I’ve always felt that most of the popular definitions of social commerce have constrained its actual scope. Back in 2011, facebook stores accounted for most of the social commerce discussions. These days, it is mostly referral traffic and sales from social, and that too, in terms of last-touch attribution, as the Ecommerce quarterly (that Karthik cites) would suggest. While I’d not contest EQ’s methodology or assessment, I think it’s only fair to point out that there have been a great number of exceptions. (read; Disclosure: that list includes Myntra where I work) I’m not a fan of how Facebook has throttled what we used to call organic reach, but if you want to read about how Facebook helps target users at different levels of the funnel, Zappos serves as a good example. Facebook’s Custom Audiences and FB Exchange products allow different ways of targeting consumers. Twitter is a bit late to the party, but their products also have excellent potential from what I’ve seen, and they’re moving quickly! (already into retargeting)  YouTube is already a big bet for advertisers, and Pinterest is already being used by scores of Etsy users! (read) From small experiments, I also suspect that Google+ is a potential top rung player. Even if you’d like to leave the $ out and consider (for example) only organic (eg. Open Graph actions) there are case studies evolving. (example)


So, can commerce be driven through social channels – advertising as well as organic? An emphatic yes would be my answer. Yes, it might score low if one considers only last-touch attribution, but hey, many of Facebook’s strategic PMDs are getting a handle on multi-touch attribution. (Kenshoo is an example) One should also consider that other traffic channels like search, affiliates etc have been around for longer and have tried and tested models. The point is rather simple – if we judge social’s contribution on the basis of models created for an earlier version of the web, it would not measure up. We’re at a stage where both technology and tools are still evolving to help measure social on terms that balance its uniqueness with the needs of the business. The good news is that the little that I have seen of Facebook’s strategic PMDs has been inspiring!

(Image via)

But I think using social channels as sources of traffic/revenue for commerce is still not capturing ‘social commerce’ in its entirety. Though arguable and reducing in favour, I’d still label many group buying options as social commerce. (example) But to me, the elephant in the room is  p2p commerce. Though the collaborative economy is more vast in scope, I’d put it in the same bucket in this context. (do read Jeremiah Owyang on the subject) From Airbnb to RelayRides to Loosecubes to TaskRabbit to even KickStarter, commerce is now happening between individuals with everyone playing creator, buyer and seller as per context. While the $ is inevitable, trust and one’s network itself are becoming currencies. Yes, these also use social platforms for extended reach, but this is inherently more social than the pure commerce play of brands.

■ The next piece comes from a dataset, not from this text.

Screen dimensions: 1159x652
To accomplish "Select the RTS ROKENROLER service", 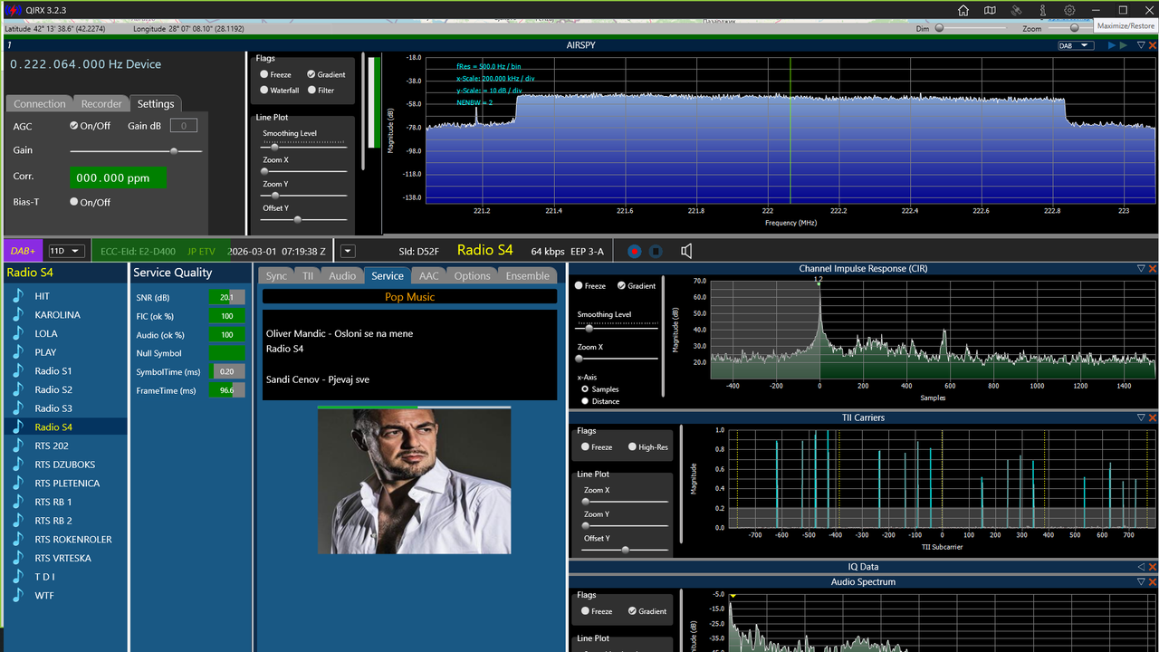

It is interesting to see social platforms working on these lines as well. Facebook’s Marketplace was probably a bit ahead of its time, but nothing stops them from bringing it back. I read recently that Google is planning to release Mine – a service integrated with G+ that allows users to keep track of “belongings” and then share those with friends in different circles. (via) Yes, there will obviously an Android App. It’s not just these platforms, I’d think that Amazon is slowly approaching it from a different direction as well. (read)

To sum it up, commerce has always been social, it’s only the dynamics that keep changing.